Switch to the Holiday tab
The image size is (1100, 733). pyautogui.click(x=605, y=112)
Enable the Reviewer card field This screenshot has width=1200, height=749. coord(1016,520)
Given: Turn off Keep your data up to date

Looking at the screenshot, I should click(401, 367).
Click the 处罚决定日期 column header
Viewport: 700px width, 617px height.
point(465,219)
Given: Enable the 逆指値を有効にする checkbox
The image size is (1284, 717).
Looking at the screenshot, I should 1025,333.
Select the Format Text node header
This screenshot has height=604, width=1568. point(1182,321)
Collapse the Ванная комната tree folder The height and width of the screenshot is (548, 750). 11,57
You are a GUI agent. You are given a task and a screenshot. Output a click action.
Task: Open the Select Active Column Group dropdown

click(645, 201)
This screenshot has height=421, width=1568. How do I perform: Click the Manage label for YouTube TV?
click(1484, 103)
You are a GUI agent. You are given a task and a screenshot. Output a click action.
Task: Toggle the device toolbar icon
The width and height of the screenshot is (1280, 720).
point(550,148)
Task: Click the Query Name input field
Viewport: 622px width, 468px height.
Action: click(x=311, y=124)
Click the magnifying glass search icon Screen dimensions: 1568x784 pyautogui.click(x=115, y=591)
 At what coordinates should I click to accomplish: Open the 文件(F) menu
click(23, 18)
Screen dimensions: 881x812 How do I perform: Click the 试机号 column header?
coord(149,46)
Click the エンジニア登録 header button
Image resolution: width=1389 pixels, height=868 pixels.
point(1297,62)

■ TASK INSTRUCTIONS
Above are records; repeat only the lines starting at the line with "Task: Toggle the device toolbar icon" and ending at the line with "Click the magnifying", exactly as they appear, both included.

■ SOLUTION BELOW
Task: Toggle the device toolbar icon
The width and height of the screenshot is (1280, 720).
point(550,148)
Task: Click the Query Name input field
Viewport: 622px width, 468px height.
Action: click(x=311, y=124)
Click the magnifying glass search icon Screen dimensions: 1568x784 pyautogui.click(x=115, y=591)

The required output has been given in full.